Localiza en los datos cada línea que contenga la palabra "Switch" y cópiala completa. Importa si está en mayúsculas o minúsculas.

# # # #

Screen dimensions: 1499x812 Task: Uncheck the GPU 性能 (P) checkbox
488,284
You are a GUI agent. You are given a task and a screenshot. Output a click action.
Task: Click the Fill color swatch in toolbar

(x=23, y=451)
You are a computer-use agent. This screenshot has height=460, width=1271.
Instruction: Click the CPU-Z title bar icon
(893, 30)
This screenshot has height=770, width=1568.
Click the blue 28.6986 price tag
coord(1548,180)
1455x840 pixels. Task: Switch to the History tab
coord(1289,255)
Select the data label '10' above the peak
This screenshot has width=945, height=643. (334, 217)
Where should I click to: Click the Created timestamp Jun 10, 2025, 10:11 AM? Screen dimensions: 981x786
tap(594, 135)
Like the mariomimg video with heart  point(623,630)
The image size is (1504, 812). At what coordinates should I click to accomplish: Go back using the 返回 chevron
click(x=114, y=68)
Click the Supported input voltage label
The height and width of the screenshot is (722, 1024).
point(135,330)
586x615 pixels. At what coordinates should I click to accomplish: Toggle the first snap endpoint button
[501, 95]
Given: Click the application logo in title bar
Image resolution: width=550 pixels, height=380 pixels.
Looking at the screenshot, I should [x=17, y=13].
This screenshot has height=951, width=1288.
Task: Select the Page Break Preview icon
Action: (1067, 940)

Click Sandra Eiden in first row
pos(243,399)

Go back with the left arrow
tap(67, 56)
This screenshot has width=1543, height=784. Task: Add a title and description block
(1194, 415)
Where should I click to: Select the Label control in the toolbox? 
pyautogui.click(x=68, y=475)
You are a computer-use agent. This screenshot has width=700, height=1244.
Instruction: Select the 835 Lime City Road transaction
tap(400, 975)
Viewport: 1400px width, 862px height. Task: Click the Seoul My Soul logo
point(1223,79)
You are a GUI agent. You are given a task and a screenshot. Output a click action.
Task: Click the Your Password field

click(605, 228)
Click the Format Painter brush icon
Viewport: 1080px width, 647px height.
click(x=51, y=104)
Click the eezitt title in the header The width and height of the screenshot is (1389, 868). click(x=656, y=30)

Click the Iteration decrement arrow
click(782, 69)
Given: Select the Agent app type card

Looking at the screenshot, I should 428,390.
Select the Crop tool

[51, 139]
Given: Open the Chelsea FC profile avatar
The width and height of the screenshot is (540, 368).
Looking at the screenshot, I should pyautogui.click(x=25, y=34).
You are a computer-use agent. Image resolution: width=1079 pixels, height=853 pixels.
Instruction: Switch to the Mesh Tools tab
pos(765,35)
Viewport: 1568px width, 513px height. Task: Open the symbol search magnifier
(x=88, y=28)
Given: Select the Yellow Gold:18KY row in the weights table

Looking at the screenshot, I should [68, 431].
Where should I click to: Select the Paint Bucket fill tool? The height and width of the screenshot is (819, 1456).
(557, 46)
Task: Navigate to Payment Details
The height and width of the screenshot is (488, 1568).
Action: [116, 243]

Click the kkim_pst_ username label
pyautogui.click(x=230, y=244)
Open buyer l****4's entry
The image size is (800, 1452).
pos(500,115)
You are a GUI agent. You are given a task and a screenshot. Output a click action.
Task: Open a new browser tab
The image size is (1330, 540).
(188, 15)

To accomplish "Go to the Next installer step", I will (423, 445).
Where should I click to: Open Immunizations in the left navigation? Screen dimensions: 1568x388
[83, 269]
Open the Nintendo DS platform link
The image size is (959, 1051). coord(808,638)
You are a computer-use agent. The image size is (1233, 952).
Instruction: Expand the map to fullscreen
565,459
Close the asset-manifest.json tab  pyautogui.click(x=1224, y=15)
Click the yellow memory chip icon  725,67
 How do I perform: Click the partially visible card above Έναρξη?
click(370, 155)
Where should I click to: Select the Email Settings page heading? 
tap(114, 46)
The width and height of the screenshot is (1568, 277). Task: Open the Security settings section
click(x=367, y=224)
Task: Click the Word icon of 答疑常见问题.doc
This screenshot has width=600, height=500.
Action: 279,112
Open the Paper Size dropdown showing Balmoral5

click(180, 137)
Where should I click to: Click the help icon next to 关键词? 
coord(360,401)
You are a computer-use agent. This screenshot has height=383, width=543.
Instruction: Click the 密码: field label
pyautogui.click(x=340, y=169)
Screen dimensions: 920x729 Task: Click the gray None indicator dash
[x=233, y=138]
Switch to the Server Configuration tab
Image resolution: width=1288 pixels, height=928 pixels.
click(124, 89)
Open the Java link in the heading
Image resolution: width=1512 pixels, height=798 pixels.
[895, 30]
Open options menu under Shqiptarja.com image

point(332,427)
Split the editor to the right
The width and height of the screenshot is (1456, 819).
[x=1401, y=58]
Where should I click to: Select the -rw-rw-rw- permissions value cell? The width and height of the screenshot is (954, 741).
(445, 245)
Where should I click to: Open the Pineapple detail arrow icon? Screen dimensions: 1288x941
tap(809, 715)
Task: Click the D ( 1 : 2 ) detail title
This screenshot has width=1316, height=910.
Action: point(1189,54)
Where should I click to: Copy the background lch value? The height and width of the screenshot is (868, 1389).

# # # #

* [Resultado]:
1455x840 pixels. Task: Switch to the History tab
Instruction: Switch to the Mesh Tools tab
Switch to the Server Configuration tab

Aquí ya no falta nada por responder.